Which lines of the records contain the word "computer"? Show each of them.

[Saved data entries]
╔══

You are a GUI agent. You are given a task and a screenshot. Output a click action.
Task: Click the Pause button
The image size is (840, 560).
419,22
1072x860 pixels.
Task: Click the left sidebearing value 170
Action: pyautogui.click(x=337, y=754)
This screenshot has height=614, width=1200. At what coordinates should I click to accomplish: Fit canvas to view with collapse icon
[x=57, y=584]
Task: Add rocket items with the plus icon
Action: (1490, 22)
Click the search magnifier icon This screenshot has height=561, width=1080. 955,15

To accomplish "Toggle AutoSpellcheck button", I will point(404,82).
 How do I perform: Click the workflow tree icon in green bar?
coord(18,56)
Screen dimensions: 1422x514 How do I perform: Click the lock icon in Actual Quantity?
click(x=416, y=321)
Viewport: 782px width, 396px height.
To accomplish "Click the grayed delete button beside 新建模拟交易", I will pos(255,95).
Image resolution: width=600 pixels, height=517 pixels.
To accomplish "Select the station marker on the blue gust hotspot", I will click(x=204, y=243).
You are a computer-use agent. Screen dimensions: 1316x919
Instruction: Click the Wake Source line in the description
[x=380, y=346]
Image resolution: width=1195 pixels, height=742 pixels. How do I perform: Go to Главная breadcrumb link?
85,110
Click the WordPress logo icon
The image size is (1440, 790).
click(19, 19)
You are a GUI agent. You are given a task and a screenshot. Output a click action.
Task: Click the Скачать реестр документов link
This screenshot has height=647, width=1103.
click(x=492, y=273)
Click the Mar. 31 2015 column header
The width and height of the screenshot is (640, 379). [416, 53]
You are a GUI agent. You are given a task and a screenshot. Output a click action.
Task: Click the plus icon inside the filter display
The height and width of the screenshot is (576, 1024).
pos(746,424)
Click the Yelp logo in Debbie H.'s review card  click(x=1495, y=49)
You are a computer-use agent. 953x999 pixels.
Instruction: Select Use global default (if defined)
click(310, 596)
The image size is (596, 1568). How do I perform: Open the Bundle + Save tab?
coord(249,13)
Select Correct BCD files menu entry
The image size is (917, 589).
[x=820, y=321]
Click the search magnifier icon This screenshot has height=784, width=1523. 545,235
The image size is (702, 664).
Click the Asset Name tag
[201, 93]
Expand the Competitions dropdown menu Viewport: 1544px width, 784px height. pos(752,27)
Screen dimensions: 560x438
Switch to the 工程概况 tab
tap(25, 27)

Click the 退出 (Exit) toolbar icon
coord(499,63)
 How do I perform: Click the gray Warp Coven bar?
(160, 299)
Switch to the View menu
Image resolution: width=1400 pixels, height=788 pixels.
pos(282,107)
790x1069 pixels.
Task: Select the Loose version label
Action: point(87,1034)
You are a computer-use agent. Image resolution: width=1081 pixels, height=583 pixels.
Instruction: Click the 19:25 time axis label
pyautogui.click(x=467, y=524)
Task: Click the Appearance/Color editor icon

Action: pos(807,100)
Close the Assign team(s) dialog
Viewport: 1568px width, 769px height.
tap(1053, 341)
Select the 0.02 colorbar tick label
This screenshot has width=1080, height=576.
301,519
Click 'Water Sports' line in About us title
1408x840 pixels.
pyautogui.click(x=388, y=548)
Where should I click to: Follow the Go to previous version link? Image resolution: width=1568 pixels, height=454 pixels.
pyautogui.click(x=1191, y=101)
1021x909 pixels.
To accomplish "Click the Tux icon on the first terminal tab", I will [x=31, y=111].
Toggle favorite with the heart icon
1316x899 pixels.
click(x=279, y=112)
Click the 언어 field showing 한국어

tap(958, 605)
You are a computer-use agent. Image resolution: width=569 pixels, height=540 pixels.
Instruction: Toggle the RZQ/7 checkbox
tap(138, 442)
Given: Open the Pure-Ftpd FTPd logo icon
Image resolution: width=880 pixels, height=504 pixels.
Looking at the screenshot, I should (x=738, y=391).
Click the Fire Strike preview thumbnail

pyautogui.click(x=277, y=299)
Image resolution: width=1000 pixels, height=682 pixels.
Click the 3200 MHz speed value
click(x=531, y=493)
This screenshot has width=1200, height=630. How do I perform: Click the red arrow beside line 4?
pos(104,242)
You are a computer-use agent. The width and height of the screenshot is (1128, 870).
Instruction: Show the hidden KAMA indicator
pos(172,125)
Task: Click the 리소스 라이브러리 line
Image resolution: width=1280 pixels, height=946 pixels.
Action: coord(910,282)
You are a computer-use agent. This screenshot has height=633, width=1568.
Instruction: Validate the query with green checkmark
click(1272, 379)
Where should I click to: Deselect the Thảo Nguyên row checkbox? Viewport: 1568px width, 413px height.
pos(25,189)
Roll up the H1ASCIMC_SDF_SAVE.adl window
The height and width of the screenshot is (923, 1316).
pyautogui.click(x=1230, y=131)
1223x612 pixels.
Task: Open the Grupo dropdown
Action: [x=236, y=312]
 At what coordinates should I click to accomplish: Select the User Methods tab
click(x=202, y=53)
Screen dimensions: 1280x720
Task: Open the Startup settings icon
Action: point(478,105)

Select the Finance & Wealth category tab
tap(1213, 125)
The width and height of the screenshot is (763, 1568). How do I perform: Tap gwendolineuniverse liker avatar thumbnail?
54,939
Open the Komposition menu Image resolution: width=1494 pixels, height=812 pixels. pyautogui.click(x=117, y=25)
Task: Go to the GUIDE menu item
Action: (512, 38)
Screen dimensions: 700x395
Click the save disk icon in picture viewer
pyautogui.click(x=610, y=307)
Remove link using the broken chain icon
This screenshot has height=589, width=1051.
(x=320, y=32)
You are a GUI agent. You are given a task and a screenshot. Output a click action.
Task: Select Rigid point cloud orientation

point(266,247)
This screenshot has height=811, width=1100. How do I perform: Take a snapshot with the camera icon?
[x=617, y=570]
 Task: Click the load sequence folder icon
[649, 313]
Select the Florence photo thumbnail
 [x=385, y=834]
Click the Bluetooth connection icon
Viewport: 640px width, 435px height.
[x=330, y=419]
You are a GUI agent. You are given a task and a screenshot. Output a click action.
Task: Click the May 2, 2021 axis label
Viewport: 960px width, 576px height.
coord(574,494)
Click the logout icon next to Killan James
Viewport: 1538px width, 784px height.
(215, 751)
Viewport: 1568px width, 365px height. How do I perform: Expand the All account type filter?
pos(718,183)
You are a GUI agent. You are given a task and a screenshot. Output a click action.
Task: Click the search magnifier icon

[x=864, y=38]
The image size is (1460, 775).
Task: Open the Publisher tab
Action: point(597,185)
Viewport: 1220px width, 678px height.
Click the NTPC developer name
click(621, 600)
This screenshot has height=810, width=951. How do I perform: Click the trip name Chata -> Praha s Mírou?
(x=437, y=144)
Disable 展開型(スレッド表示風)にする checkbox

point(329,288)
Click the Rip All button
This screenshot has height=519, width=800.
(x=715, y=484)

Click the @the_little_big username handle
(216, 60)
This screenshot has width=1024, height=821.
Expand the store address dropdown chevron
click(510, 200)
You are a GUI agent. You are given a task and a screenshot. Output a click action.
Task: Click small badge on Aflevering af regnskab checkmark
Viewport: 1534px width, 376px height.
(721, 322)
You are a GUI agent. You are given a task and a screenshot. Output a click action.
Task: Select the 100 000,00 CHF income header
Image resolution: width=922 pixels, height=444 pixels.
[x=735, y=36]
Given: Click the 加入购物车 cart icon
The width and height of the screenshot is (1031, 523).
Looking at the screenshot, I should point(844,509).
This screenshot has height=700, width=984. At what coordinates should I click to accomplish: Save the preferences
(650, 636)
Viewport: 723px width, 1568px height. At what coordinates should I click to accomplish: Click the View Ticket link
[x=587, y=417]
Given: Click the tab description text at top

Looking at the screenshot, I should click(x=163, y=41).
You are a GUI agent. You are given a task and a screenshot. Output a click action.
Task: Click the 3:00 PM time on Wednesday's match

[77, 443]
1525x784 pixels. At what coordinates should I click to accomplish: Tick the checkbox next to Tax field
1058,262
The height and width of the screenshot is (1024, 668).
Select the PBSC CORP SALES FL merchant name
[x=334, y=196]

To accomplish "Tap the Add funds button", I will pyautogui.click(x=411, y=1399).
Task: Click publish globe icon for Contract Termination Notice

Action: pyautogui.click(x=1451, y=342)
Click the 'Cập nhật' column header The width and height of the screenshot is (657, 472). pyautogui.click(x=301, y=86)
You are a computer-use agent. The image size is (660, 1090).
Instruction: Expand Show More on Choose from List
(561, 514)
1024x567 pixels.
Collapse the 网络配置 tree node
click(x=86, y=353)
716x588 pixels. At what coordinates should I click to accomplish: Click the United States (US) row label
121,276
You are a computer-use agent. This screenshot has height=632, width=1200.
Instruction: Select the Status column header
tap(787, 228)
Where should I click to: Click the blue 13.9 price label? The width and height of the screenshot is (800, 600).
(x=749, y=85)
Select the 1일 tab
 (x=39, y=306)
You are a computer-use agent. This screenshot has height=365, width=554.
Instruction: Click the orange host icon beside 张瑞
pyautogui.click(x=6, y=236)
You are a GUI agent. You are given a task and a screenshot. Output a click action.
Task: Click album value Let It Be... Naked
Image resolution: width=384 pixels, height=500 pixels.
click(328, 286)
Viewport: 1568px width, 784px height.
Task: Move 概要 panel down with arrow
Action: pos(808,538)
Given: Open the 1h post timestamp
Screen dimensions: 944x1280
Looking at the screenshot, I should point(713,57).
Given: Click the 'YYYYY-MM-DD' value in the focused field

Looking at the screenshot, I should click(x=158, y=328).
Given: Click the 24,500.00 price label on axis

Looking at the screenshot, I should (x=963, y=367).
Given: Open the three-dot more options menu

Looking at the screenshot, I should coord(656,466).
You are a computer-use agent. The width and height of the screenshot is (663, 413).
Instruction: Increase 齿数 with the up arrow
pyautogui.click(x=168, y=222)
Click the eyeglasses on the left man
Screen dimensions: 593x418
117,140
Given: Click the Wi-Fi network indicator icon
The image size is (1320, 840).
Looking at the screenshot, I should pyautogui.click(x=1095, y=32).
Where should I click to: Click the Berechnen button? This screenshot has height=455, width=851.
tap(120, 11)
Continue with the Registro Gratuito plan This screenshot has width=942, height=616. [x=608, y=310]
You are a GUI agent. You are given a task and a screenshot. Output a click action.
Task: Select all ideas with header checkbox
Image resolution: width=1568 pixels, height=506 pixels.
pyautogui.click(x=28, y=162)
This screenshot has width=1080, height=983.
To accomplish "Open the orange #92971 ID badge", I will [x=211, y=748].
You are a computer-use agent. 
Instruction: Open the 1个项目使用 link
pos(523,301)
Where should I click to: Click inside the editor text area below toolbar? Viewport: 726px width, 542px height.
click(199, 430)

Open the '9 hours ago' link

╚══

## OUTPUT
You are a computer-use agent. Screen dimensions: 1316x919
You are a computer-use agent. 953x999 pixels.
You are a computer-use agent. Image resolution: width=1081 pixels, height=583 pixels.
You are a computer-use agent. Image resolution: width=569 pixels, height=540 pixels.
You are a computer-use agent. The width and height of the screenshot is (1128, 870).
You are a computer-use agent. This screenshot has height=633, width=1568.
You are a computer-use agent. The image size is (660, 1090).
You are a computer-use agent. This screenshot has height=632, width=1200.
You are a computer-use agent. This screenshot has height=365, width=554.
You are a computer-use agent. The width and height of the screenshot is (663, 413).
You are a computer-use agent. 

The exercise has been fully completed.